Al-Wadei Hussein A N, Schuller Hildegard M
Experimental Oncology Laboratory, Department of Pathobiology, College of Veterinary Medicine, University of Tennessee, Knoxville, TN 37996, USA.
Int J Oncol. 2009 Apr;34(4):1093-8. doi: 10.3892/ijo_00000236.

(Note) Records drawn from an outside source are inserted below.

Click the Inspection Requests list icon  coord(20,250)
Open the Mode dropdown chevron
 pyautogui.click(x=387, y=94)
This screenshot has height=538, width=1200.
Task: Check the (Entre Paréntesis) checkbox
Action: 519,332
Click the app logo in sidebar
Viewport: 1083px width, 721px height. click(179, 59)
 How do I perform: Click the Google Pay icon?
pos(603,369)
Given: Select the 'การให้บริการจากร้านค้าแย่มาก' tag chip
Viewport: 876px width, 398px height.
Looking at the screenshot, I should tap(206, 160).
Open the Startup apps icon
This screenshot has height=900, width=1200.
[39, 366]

Studies have suggested that retinoids prevent lung cancer by interacting with nuclear retinoid receptors. However, clinical trials with beta-carotene increased lung cancer mortality. We recently showed that beta-carotene stimulates the proliferation of small airway-derived adenocarcinoma by increasing cAMP signaling. Here, we have tested the hypothesis that beta-carotene may stimulate squamous cell carcinoma cells via similar mechanisms. We determined the effects of beta-carotene in cell lines from squamous cell carcinomas and large airway epithelia on proliferation by MTT assays in the presence and absence of inhibitors. Signaling via cAMP/PKA was measured by immunoassays and PKA activation assay. Phosphorylated ERK1/2 was determined by Western blotting. beta-carotene significantly inhibited proliferation and phosphorylation of ERK1/2 by Galphas-mediated signaling involving adenylyl cyclase, cAMP, PKA and ERK1/2. These findings introduce a non-genomic inhibitory mechanism of beta-carotene and emphasize the need for the development of marker-guided lung cancer prevention.
研究表明,类视黄醇通过与核类视黄醇受体相互作用来预防肺癌。然而,β-胡萝卜素的临床试验却增加了肺癌死亡率。我们最近发现,β-胡萝卜素通过增加环磷酸腺苷(cAMP)信号传导来刺激小气道来源的腺癌增殖。在此,我们检验了β-胡萝卜素可能通过类似机制刺激鳞状细胞癌细胞的假说。我们通过MTT法,在有或没有抑制剂的情况下,测定了β-胡萝卜素对鳞状细胞癌和大气道上皮细胞系增殖的影响。通过免疫测定和蛋白激酶A(PKA)激活试验来检测cAMP/PKA信号传导。通过蛋白质印迹法测定磷酸化的细胞外信号调节激酶1/2(ERK1/2)。β-胡萝卜素通过涉及腺苷酸环化酶、cAMP、PKA和ERK1/2的Gαs介导的信号传导,显著抑制ERK1/2的增殖和磷酸化。这些发现引入了β-胡萝卜素的一种非基因组抑制机制,并强调了开发标志物引导的肺癌预防方法的必要性。